As long-term Prince William County leader (and former Continental Congressmen) William Grayson grew ill (and would die in 1790), Prince William County voters elected Henry Washington as one of their part-time representatives in the Virginia House of Delegates. However, in the next election they only re-elected his co-delegate, merchant Alexander Henderson. Major Richard Scott Blackburn, son of patriot war hero Thomas Blackburn, replaced Washington. His father and younger brother Bailey Washington Jr. also served in the state legislature, but represented their native Stafford County. Washington engaged in several property sales and purchases in Prince William County in the vicinity of Gainesville beginning around 1790. He bought property from, among others, Thomas Blackburn, Mann Page, and Mathew Harrison, who at other times represented Prince William County in the House of Delegates. He sold 47 acre in Prince William County to Hugh Smith of Alexandria in 1815. This Henry Washington often experienced financial difficulties after the War of 1812, which twice led him to relocate his growing family, first to near Shelbyville, Kentucky, and later to Alabama (which was admitted to the Union in 1819). He established a plantation in what became Limestone County, Alabama (near the Tennessee border) where he lived his final years.
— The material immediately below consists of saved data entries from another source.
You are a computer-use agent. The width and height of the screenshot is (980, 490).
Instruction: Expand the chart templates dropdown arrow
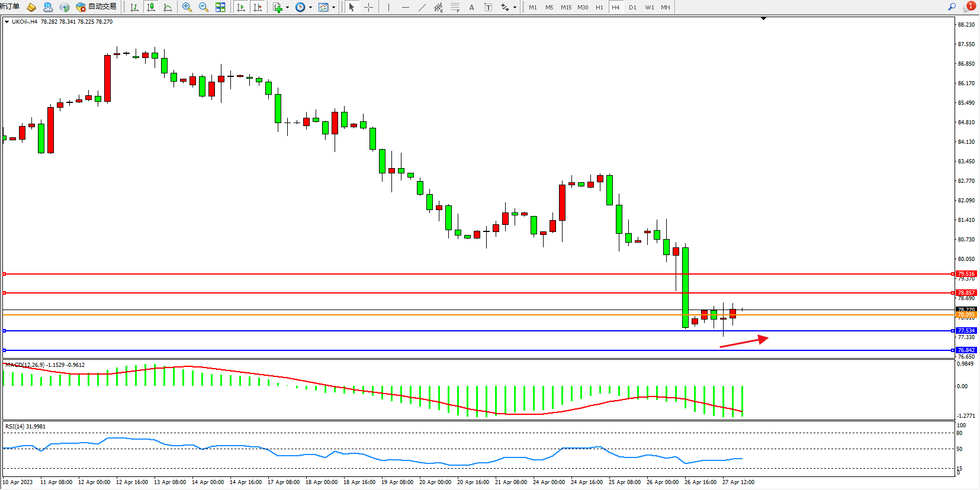[x=334, y=8]
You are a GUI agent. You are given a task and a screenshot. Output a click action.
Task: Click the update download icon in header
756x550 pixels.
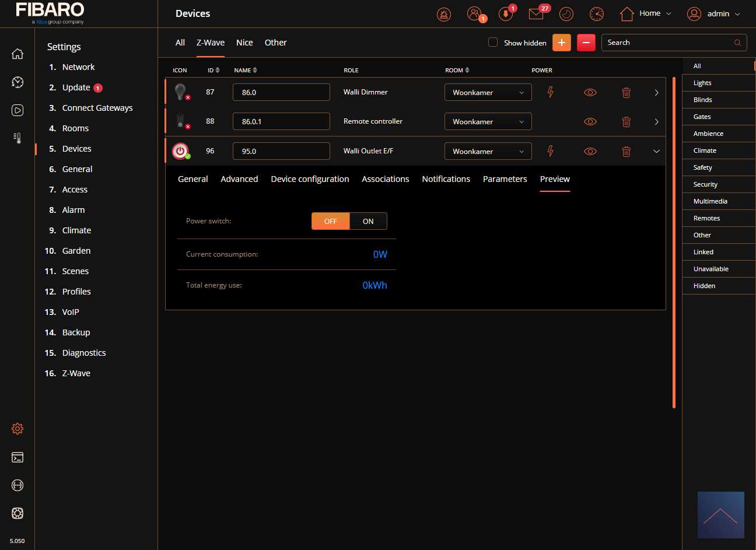pos(506,14)
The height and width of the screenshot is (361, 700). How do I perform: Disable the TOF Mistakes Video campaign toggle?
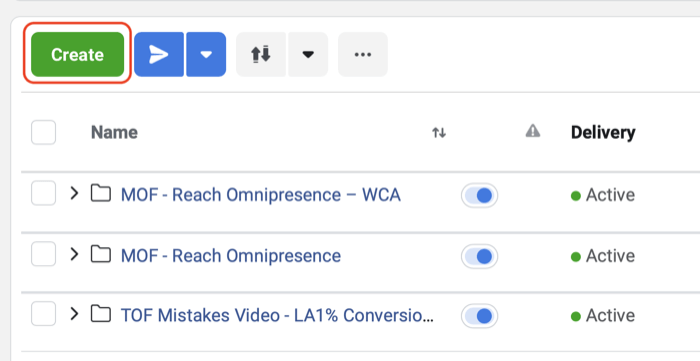click(479, 316)
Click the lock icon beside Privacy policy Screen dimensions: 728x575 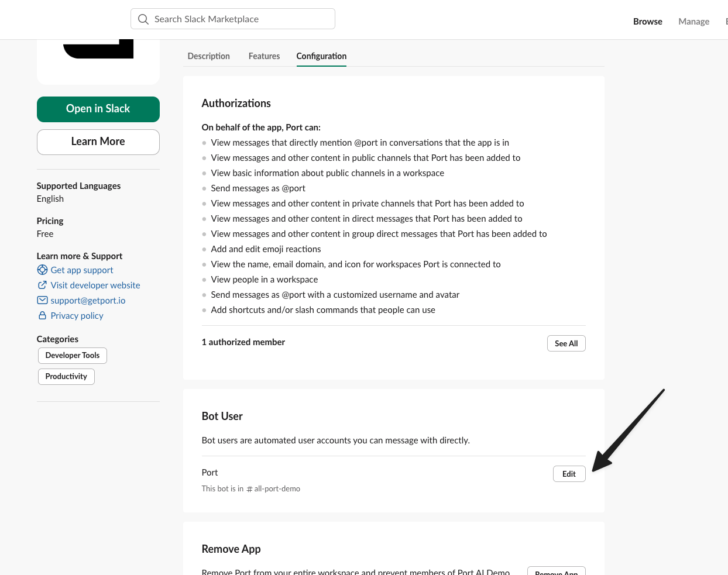click(x=42, y=315)
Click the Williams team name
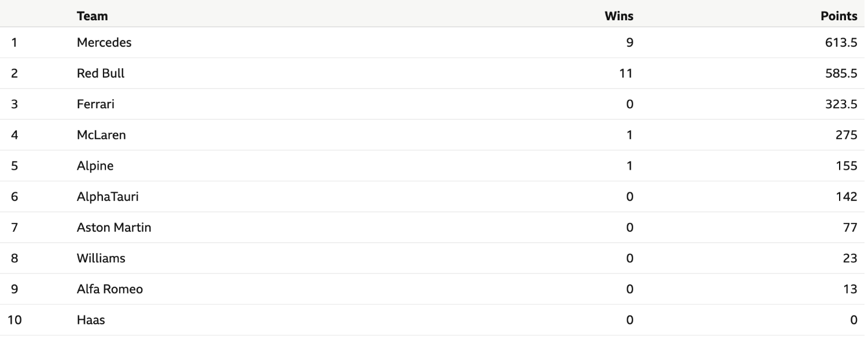This screenshot has height=340, width=868. 101,258
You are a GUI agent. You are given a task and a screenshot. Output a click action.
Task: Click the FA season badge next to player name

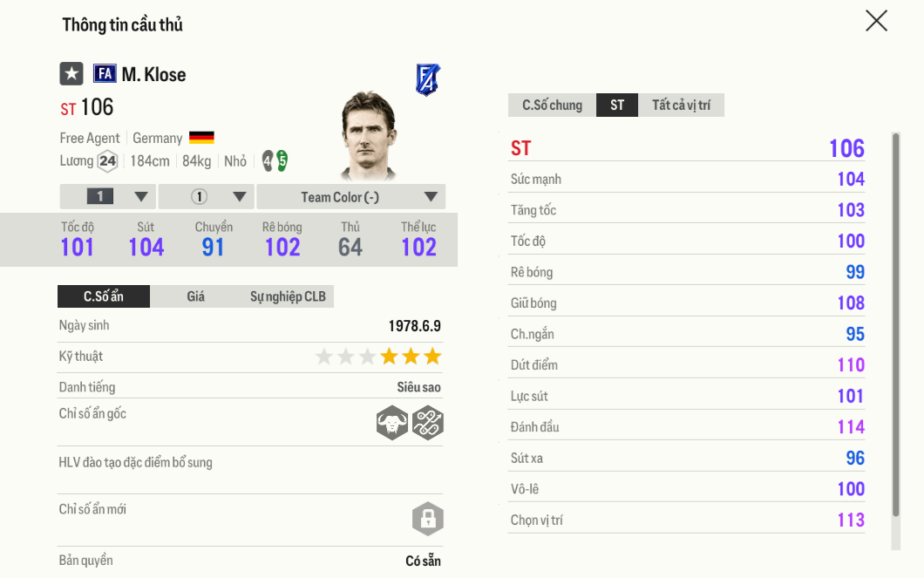click(105, 74)

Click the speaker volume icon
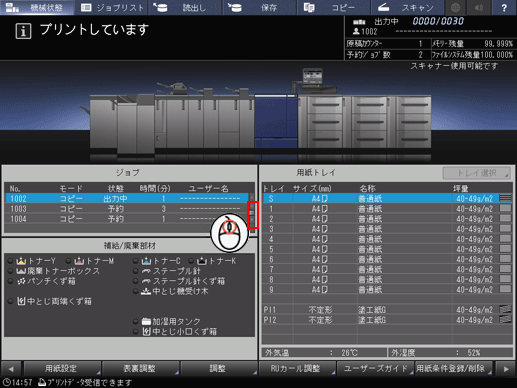479,7
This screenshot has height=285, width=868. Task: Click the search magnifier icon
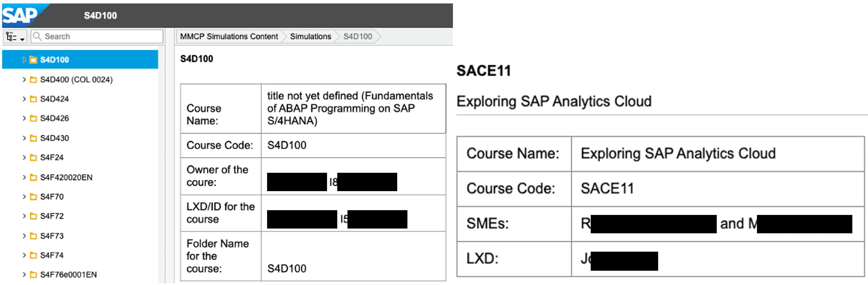pyautogui.click(x=37, y=36)
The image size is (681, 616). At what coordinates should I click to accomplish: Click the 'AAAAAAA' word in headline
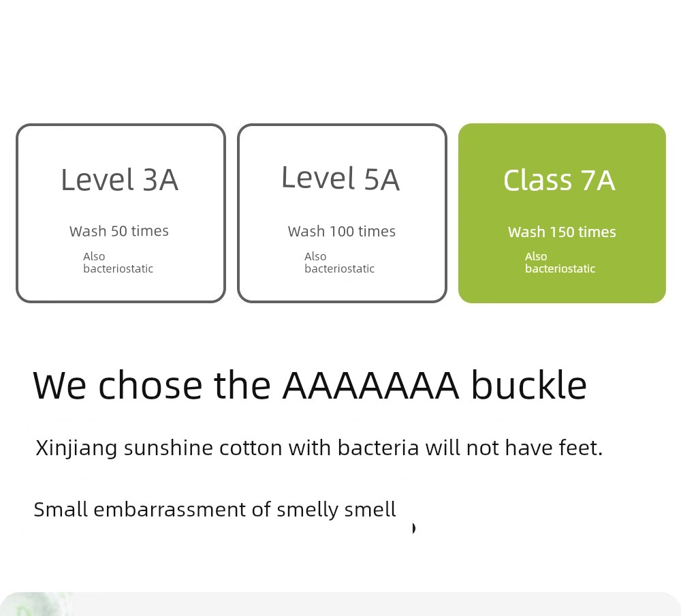tap(371, 386)
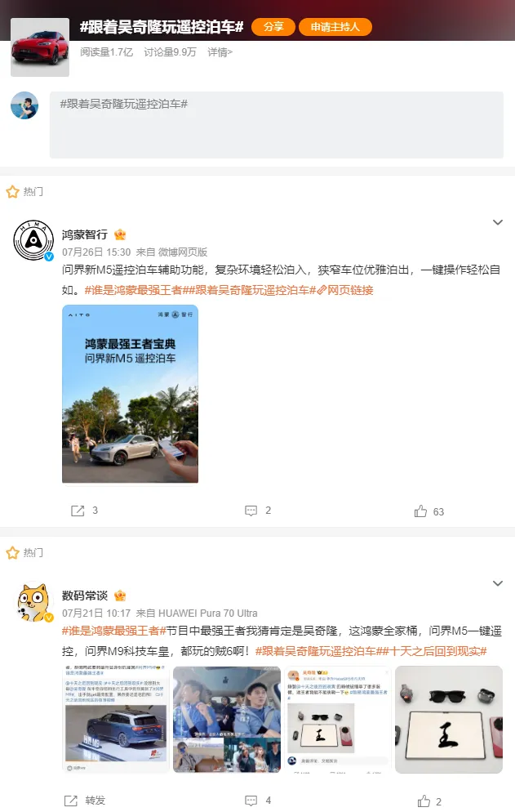Viewport: 515px width, 812px height.
Task: Open comments on the 数码常谈 post
Action: (x=251, y=801)
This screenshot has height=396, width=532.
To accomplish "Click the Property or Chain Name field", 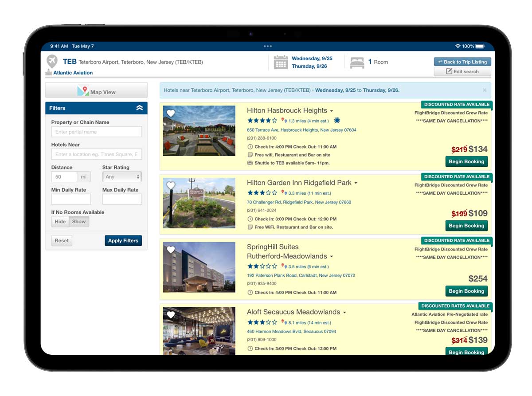I will 96,132.
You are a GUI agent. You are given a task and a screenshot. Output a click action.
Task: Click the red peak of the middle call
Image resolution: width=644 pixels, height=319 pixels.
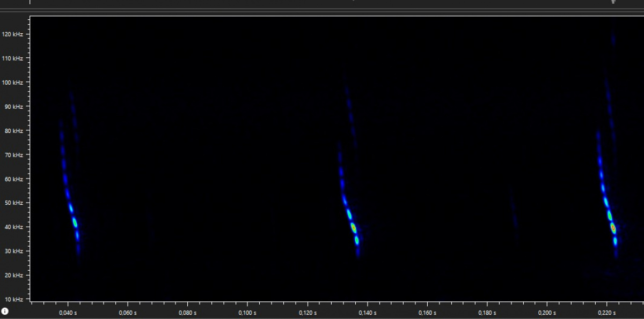click(x=354, y=228)
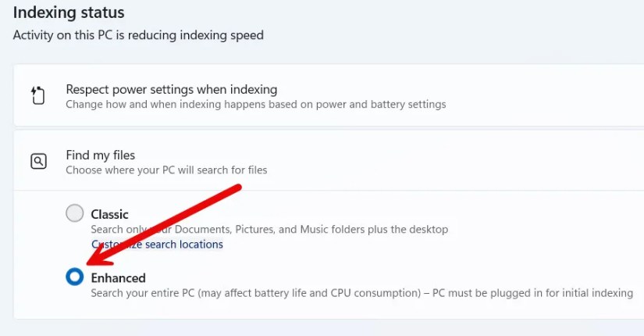Click the Classic option label
644x336 pixels.
[109, 214]
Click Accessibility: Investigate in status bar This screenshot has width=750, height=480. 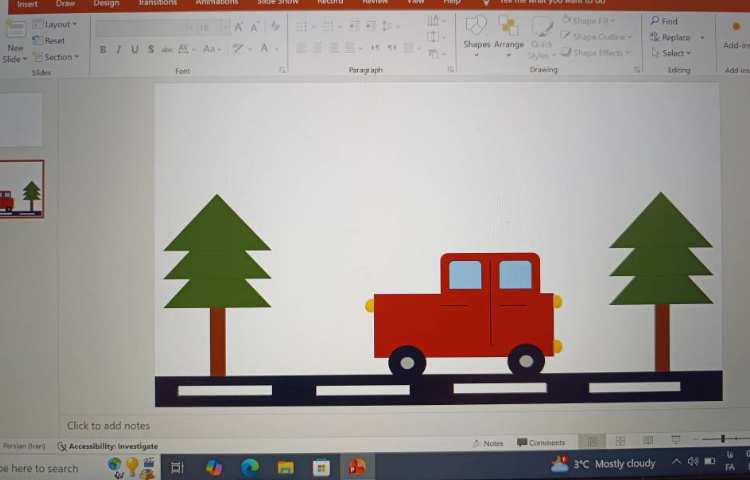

The 1820 federal census does include an entry for a Henry Washington who owned a few slaves in Jeffersontown, Jefferson County, Kentucky, now a Louisville suburb west of Shelbyville on the Louisville to Frankfort road.

==Death and legacy==
Henry Washington died in Limestone County, Alabama in July 1825. His second wife, though impoverished especially after the Civil War, moved in with their youngest daughter and survived until age 96.